To make a Turkish knot, the yarn is passed between two adjacent warps, brought back under one, wrapped around both forming a collar, then pulled through the center so that both ends emerge between the warps.
The Persian knot is used for finer rugs. The yarn is wrapped around only one warp, then passed behind the adjacent warp so that it divides the two ends of the yarn. The Persian knot may open on the left or the right, and rugs woven with this knot are generally more accurate and symmetrical.
Other knots include the Spanish knot looped around single alternate warps so the ends are brought out on either side and the Jufti knot which is tied around four warps instead.
Flat woven carpets are given their color and pattern from the weft which is tightly intertwined with the warp. Rather than an actual pile, the foundation of these rugs gives them their design. The weft is woven between the warp until a new color is needed, it is then looped back and knotted before a new color is implemented.

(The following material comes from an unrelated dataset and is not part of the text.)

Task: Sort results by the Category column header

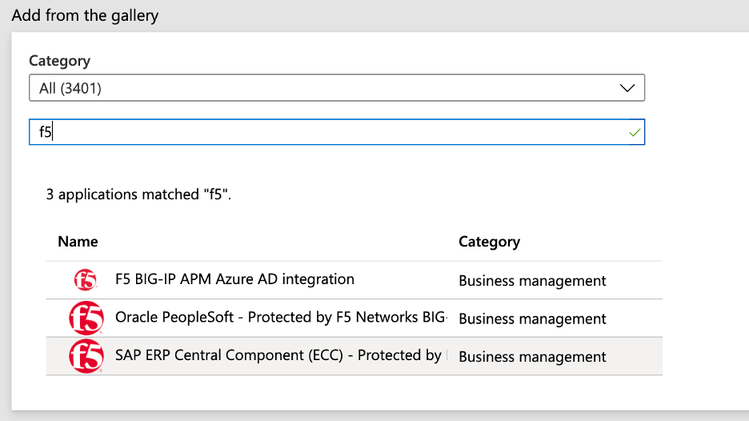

The most popular of flat-weaves is called the Kilim Kilim rugs (along with jewellery, clothing and animals) are important for the identity and wealth of nomadic tribes-people. In their traditional setting Kilims are used as floor and wall coverings, horse-saddles, storage bags, bedding and cushion covers.
Today, Carpet weaving is by far the most widespread handicraft in Iran. Persian carpets are renowned for their richness of color, variety of spectacular artistic patterns and quality of design. In palaces, famous buildings, mansions and museums of the world, a Persian carpet is amongst the most treasured possession.